A criminal investigation into Romanian Prime Minister Victor Ponta has been started over allegations of corruption. The inquiry into Ponta’s activities is being directed from the headquarters of Romania’s National Anticorruption Directorate (DNA).
The DNA has accused Ponta of forgery, tax evasion and money laundering.
During the inquiry, Romanian President Klaus Iohannis asked for Ponta’s resignation, saying Ponta’s case has been “an impossible situation for Romania."
"As the PM is being indicted for corruption, this is a difficult situation for Romania. The worst thing that could happen right now in Romania is a political crisis. In such a context, I urge Prime Minister Ponta to resign,” Iohannis added.
Ponta denied Iohannis’ demand, saying he would not resign from his post.

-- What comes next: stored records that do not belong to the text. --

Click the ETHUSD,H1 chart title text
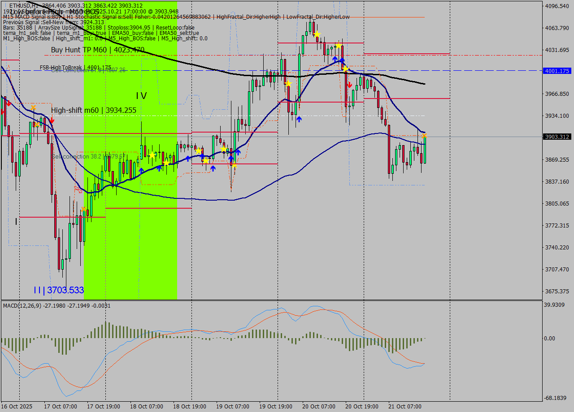Image resolution: width=574 pixels, height=412 pixels. [24, 5]
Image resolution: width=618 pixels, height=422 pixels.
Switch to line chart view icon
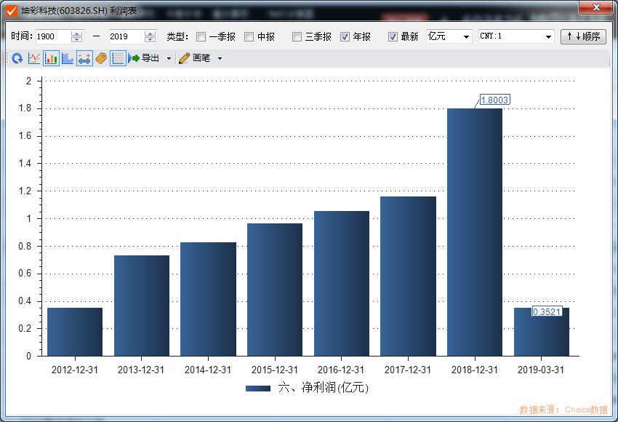[x=33, y=58]
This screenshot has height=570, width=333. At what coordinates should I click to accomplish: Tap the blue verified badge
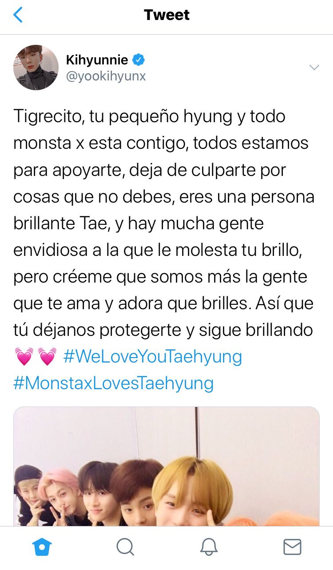click(139, 60)
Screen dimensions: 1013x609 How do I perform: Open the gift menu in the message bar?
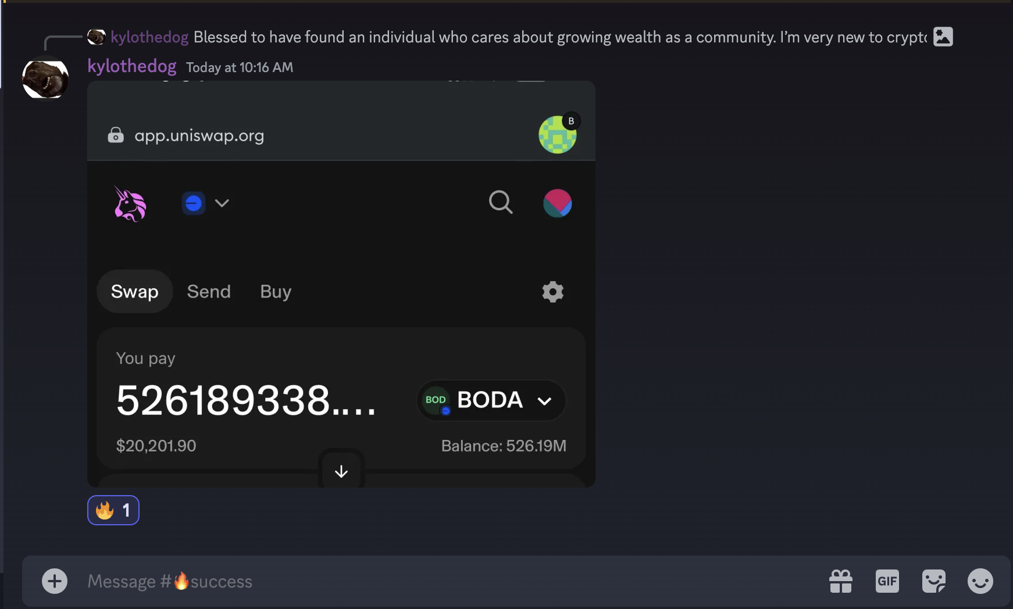point(841,581)
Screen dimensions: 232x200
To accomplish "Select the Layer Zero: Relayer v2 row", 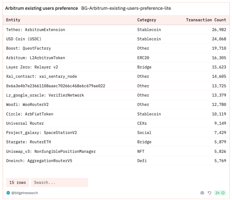I will pyautogui.click(x=116, y=67).
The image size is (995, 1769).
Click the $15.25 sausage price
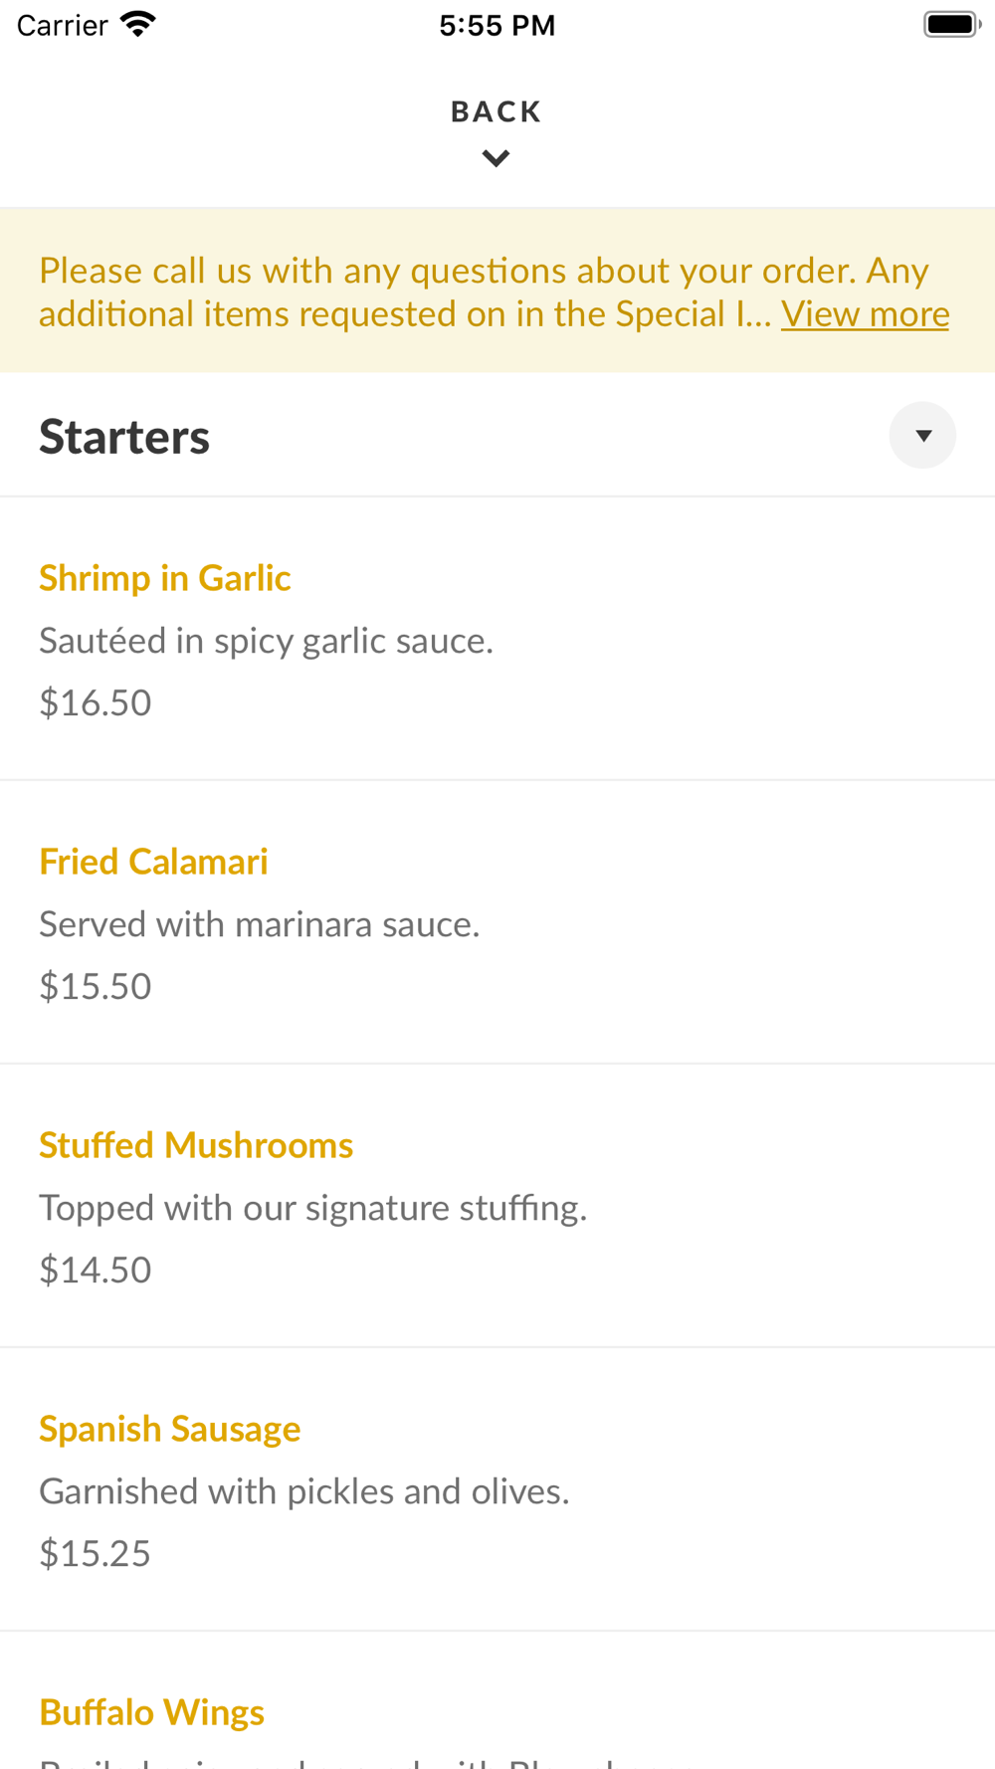click(96, 1553)
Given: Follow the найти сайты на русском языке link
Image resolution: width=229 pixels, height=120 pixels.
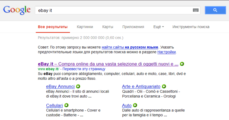Looking at the screenshot, I should 130,47.
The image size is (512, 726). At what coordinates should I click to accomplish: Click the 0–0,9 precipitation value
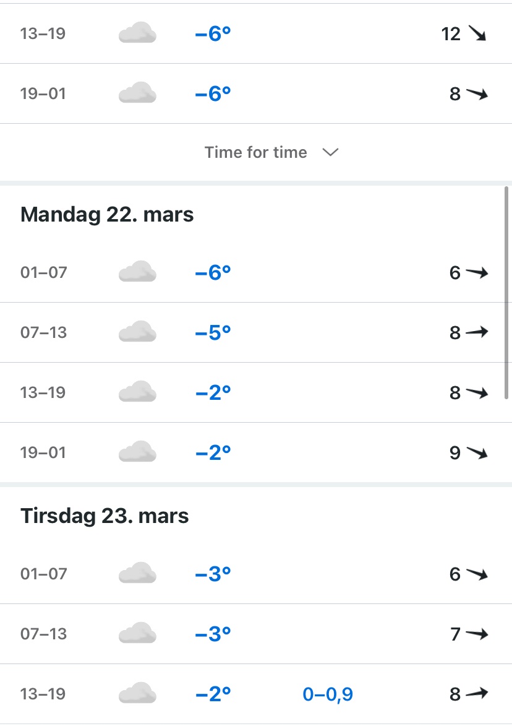(328, 694)
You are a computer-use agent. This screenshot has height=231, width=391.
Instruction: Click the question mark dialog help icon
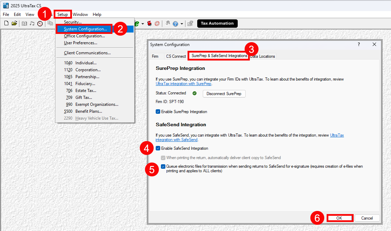click(359, 44)
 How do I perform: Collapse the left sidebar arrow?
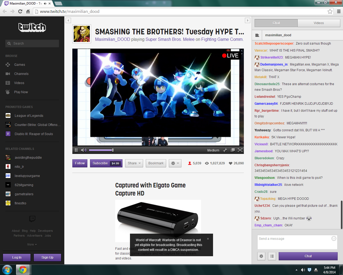68,20
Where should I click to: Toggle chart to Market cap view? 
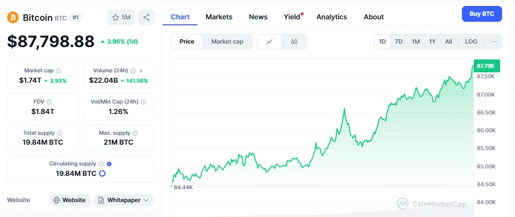click(x=227, y=42)
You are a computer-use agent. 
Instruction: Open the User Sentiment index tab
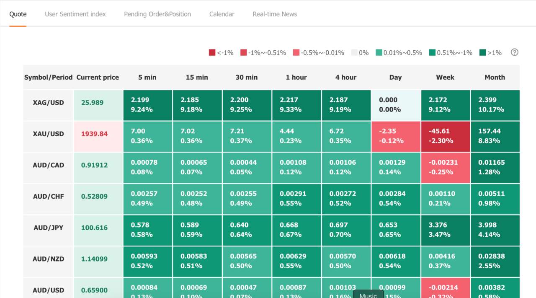pos(75,14)
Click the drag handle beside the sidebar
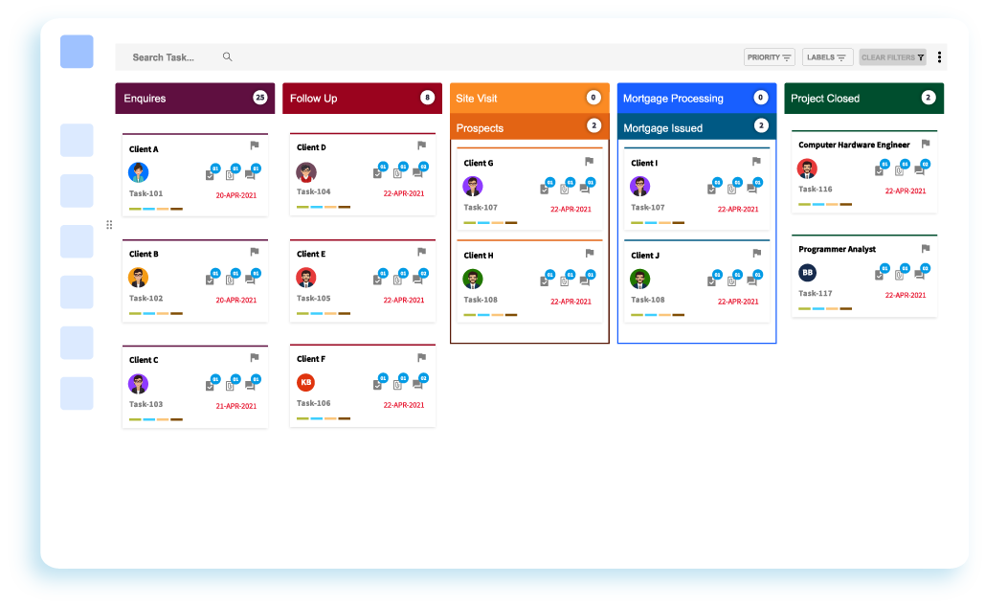The width and height of the screenshot is (985, 606). [109, 225]
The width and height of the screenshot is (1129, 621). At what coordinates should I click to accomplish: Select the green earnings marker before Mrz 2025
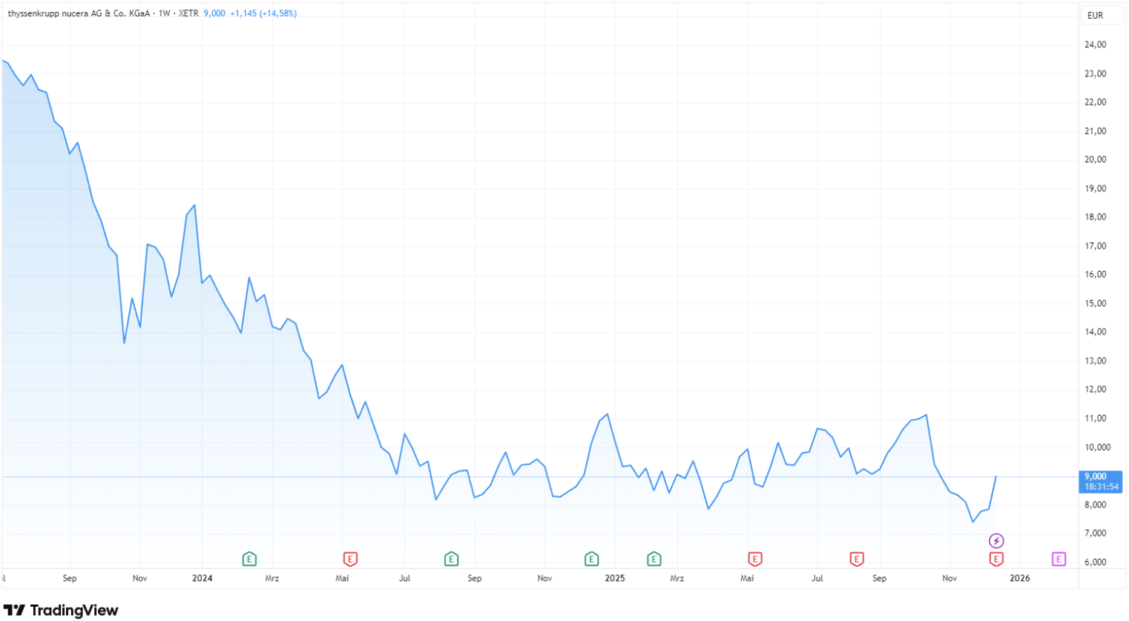[x=654, y=559]
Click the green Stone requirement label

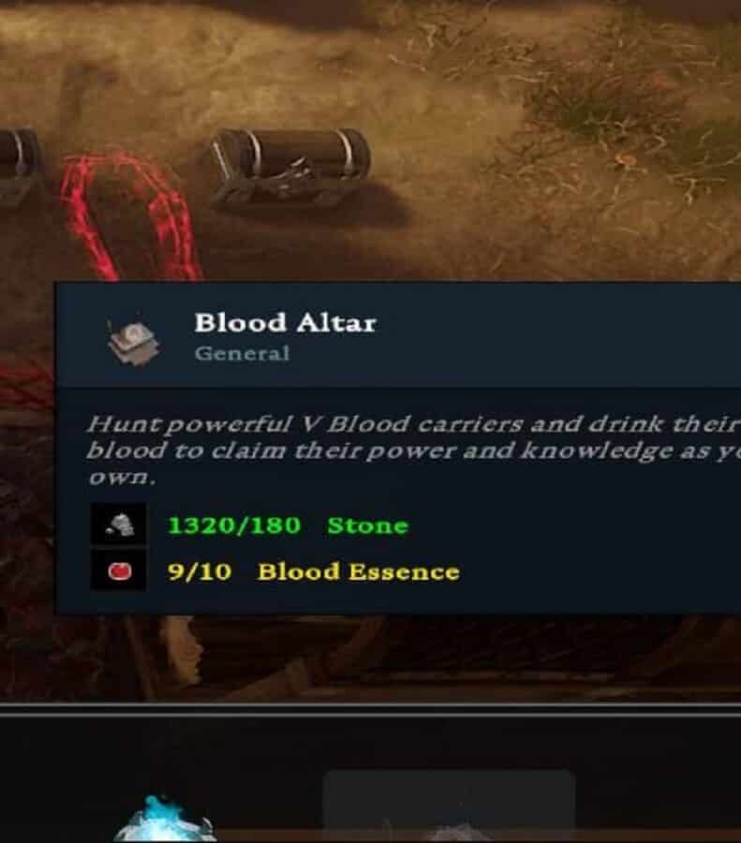[368, 525]
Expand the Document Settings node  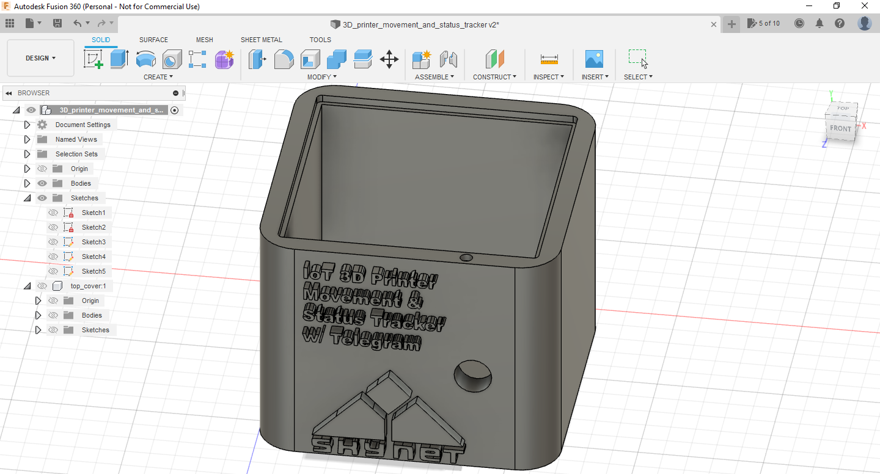coord(27,124)
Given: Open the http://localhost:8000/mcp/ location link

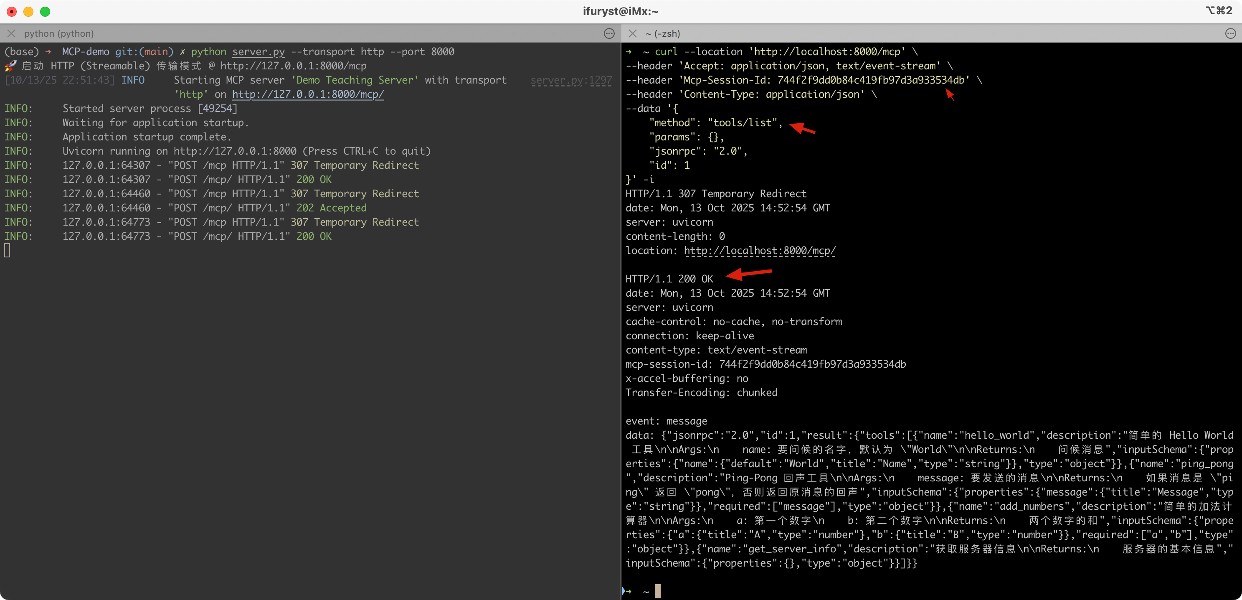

He also rejected the accusations and said the criminal case was set up by his political enemies.
"I respect his public position but I was appointed in the job by Romania's parliament and only parliament can dismiss me," he added.
DNA accused Ponta of using fake documents from a law firm to buy apartments and car when he worked as a lawmaker in the Social Democratic Party (PSD) between 2007 and 2008.
Investigators added that the law firm belongs to Ponta’s friend and former Infrastructure Projects of National Interest and Foreign Investment Minister Dan Sova, and Ponta received 40,000 euros from that firm although he did not work in there.
Ponta’s questioning has been a part of a general DNA investigation which resulted in the arrests of several politicians, judges, prosecutors and media moguls including Elena Udrea, a former minister of tourism and former presidential candidate.
Family members of Ponta have also been investigated regarding the same allegations.
Centre-left Social Democratic Party (PSD) leader Victor Ponta has served as Romania’s president since 2012.
Romania’s anti-corruption agency (DNA) has been fighting against corrupt officials since 2014. Since its establishment, the DNA has investigated corruption and deficiency among politicians, government officials and business community, including the country’s Finance Minister Darius Valcov, as well as senior judges, prosecutors and media tycoons.
Ponta’s friend and former minister Sova has also been investigated for corruption, especially regarding allegations that he used his post to find clients for his law firm between 2007 and 2009.
Last week, the DNA asked for the lifting of Sova’s immunity. However, the parliament did not approve the measure.